The decision itself was not surprising. Arbitrators, especially experienced and nationally prominent ones such as Michael Ryan, decide the cases based on the evidence before them, not on how they will be received by police commissioners or their friends in the media. For that matter, Arbitrator Ryan, who has been hearing cases between the Boston Police Patrolmen’s Association and the City/BPD for more than 15 years, has decided many cases against the BPPA, including terminations and major suspensions. He does his job: he calls them as he sees them.

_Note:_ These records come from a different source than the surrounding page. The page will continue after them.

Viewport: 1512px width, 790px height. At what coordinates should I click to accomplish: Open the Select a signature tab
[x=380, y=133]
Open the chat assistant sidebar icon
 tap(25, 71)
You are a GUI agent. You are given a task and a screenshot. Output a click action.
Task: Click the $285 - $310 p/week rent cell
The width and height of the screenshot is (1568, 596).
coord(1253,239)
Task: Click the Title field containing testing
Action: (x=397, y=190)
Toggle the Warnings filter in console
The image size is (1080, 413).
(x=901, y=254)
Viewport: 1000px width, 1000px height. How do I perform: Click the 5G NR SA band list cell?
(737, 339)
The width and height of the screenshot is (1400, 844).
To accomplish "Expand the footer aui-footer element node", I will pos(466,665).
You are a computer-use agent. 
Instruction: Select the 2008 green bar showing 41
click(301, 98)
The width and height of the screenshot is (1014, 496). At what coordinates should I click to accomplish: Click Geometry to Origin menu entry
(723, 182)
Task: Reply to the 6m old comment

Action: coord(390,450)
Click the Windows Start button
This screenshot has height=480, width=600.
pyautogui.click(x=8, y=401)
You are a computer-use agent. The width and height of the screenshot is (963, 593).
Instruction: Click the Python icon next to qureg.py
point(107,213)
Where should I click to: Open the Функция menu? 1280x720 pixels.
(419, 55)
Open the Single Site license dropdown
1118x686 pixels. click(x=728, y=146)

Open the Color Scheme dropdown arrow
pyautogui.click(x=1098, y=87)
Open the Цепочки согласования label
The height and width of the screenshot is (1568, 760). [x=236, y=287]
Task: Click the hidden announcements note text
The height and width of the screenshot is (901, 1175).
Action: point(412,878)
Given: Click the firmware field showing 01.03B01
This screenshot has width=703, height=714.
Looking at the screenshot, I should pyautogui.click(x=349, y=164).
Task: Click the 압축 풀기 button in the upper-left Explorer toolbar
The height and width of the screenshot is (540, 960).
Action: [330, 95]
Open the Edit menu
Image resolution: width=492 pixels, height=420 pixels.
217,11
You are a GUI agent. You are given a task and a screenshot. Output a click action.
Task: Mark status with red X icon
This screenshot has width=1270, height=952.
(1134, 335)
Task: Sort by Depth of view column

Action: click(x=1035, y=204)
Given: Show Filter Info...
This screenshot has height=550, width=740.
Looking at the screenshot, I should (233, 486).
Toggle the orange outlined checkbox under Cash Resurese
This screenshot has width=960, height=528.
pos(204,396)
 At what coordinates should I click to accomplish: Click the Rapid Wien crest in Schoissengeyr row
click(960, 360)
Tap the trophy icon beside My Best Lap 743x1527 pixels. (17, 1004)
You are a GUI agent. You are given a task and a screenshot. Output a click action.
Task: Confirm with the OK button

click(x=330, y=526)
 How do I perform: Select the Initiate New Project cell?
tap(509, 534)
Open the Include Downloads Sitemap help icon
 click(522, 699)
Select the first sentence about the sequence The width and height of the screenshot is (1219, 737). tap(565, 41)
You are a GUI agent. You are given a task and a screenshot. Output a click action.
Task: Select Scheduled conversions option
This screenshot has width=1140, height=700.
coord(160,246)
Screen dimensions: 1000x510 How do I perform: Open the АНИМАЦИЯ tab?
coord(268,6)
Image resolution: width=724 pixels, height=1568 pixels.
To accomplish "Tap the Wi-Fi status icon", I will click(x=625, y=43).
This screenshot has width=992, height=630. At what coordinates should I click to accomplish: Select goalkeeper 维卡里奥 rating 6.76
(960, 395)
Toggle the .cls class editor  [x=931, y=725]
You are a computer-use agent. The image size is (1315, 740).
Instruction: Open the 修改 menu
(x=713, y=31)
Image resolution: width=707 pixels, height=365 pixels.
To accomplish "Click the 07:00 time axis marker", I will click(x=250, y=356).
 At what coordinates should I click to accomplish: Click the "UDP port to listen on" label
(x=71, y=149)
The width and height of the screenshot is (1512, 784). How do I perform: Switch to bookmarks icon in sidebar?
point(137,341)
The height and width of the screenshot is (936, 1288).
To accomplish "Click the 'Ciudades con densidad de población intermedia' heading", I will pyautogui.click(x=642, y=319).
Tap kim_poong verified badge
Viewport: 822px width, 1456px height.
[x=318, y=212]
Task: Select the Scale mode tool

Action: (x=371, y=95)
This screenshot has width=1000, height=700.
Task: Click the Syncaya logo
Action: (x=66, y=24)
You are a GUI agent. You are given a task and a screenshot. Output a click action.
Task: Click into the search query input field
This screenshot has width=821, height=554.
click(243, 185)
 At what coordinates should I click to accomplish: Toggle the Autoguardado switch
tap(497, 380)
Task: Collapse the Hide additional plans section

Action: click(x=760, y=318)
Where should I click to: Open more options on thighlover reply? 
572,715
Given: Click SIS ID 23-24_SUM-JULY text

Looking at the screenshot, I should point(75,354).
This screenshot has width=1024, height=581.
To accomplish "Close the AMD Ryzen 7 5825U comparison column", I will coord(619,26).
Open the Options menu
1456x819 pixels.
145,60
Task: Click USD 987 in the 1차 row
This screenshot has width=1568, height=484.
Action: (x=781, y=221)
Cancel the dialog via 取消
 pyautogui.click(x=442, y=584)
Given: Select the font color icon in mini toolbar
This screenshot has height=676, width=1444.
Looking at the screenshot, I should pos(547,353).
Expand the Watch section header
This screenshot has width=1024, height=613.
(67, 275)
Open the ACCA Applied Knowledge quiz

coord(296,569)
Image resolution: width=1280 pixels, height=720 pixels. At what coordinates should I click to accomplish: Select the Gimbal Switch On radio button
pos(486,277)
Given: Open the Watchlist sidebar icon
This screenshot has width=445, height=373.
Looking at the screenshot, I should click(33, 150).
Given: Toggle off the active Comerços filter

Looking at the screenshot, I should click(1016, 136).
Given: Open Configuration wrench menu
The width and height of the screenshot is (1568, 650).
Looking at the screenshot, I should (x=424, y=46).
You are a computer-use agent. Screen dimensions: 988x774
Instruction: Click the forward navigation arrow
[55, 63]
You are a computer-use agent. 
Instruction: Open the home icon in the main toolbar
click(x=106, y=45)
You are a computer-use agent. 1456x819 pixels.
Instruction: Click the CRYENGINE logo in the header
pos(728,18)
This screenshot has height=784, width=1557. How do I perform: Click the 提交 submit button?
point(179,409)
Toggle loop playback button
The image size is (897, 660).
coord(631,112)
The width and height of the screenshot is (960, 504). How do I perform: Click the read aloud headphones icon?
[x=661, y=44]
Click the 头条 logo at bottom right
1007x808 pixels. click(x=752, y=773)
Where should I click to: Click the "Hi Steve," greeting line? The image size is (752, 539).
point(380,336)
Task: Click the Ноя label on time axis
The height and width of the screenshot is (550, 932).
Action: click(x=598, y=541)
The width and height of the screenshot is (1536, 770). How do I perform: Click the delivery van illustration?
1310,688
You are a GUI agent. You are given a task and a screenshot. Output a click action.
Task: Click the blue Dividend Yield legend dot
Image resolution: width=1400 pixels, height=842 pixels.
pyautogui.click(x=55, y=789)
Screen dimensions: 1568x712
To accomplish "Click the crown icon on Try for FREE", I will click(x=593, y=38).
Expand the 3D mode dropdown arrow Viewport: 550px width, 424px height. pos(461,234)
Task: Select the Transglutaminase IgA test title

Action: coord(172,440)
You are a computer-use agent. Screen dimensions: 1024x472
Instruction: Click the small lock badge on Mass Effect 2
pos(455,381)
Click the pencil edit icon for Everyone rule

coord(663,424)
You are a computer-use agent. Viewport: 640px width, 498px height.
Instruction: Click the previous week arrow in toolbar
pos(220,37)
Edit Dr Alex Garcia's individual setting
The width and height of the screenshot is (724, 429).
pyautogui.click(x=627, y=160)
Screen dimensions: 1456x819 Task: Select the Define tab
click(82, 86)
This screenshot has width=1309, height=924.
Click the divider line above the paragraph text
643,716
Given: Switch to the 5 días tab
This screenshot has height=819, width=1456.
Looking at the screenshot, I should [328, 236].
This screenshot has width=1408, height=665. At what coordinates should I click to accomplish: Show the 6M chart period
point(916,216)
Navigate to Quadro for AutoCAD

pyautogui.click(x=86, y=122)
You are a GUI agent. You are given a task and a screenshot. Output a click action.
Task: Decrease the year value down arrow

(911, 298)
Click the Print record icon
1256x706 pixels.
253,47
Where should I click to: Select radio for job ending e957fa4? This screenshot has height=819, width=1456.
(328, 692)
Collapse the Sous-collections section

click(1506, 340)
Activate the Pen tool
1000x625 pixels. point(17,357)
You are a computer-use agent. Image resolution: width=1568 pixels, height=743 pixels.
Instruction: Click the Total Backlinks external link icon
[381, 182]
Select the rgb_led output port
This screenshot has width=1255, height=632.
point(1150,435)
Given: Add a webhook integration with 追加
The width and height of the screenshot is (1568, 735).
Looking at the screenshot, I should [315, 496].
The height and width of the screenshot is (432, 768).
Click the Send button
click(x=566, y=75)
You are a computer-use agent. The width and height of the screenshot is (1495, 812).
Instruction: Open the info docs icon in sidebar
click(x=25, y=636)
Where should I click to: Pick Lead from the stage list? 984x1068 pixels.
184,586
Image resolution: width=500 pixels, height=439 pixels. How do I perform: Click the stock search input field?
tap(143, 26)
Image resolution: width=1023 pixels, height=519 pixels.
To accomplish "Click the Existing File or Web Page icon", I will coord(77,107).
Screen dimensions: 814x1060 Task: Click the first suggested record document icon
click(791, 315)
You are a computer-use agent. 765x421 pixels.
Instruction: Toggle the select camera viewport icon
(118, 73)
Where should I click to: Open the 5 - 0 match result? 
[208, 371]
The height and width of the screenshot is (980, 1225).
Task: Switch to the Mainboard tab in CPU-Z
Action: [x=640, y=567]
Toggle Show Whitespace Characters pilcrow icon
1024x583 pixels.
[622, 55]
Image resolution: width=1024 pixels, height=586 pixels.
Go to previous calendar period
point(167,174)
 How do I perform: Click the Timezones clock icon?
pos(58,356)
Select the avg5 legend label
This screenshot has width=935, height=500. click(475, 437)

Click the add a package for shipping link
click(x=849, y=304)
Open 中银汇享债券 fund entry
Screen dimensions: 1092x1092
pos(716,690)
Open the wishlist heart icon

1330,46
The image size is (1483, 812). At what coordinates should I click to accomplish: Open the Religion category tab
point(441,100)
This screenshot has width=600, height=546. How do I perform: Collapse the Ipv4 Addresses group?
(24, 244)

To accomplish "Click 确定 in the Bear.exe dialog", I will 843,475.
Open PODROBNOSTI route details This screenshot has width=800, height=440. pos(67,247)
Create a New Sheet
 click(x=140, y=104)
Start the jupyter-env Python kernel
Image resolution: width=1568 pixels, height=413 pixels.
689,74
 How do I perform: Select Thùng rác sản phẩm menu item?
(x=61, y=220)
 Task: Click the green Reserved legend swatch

What followed this decision is unfortunate, if predictable. To Commissioner Davis, who attended none of the hearings, either at the BPD or the arbitration, the decision was “outrageous.” Boston Globe editorial writer and columnist Lawrence Harmon chimed in with his column entitled, “Do arbitrators give violent cops a pass?” I spent more than a few hours on the phone with Mr. Harmon trying to educate him with facts and analysis about the vagaries, biases, and shortcomings of the BPD internal affairs process. When he called me just before submitting his story for a final quote and I asked him why the information I had given him was largely omitted from his analysis, he replied that what I gave him was “inside baseball” that nobody cared about. I was reminded of the adage, “Never let the truth get in the way of a good story.”
The real story, largely ignored by the press, is why did the City pay $1.4 million to someone a neutral factfinder, after hearing all the evidence, pronounced “untruthful.” The Police Commissioner likes to trumpet his campaign of intolerance for untruthfulness among police officers. No one disagrees; police officers charged with the power to deny people their liberty must be truthful. But what about civilians who lie in order to line their pockets with enormous sums of money from the City?
Continuing its insistence on ignoring reality, the City/BPD has now filed an appeal of the arbitration decision in the Superior Court. Its court complaint cloaks its disagreement with the arbitration decision in the dross of “contravening the City’s inherent and non-delegable authority, the Police Commissioner’s statutory right to manage and administer the Police Department…and a clearly established and defined public policy.” Although unstated, the “clearly established and defined public policy” being violated is apparently that whatever Commissioner Davis says, goes. The complaint flaunts black letter law. Arbitration awards are appealable on very narrow grounds; disagreement with the arbitrator’s factual findings is decidedly not one of them.
This case could not have proceeded this far without the unflinching support of the Boston Police Patrolmen’s Association, and in particular its President Tom Nee and Vice President Ron MacGillivray. In addition to my work in the case, Attorney Kenneth Anderson of Byrne & Drechsler, LLP, represented Officer Williams from the initial internal affairs interviews through the last day of arbitration and assisted in the Union’s arbitration brief with his usual combination of astute preparation, dogged litigation skills, and unfailingly gentlemanly demeanor.
I, at least, hold out hope that someone in authority will see the futility of ignoring the obvious, return Officer Williams to his rightful place on the police force, and allow him to finish his career with the dignity and respect he deserves.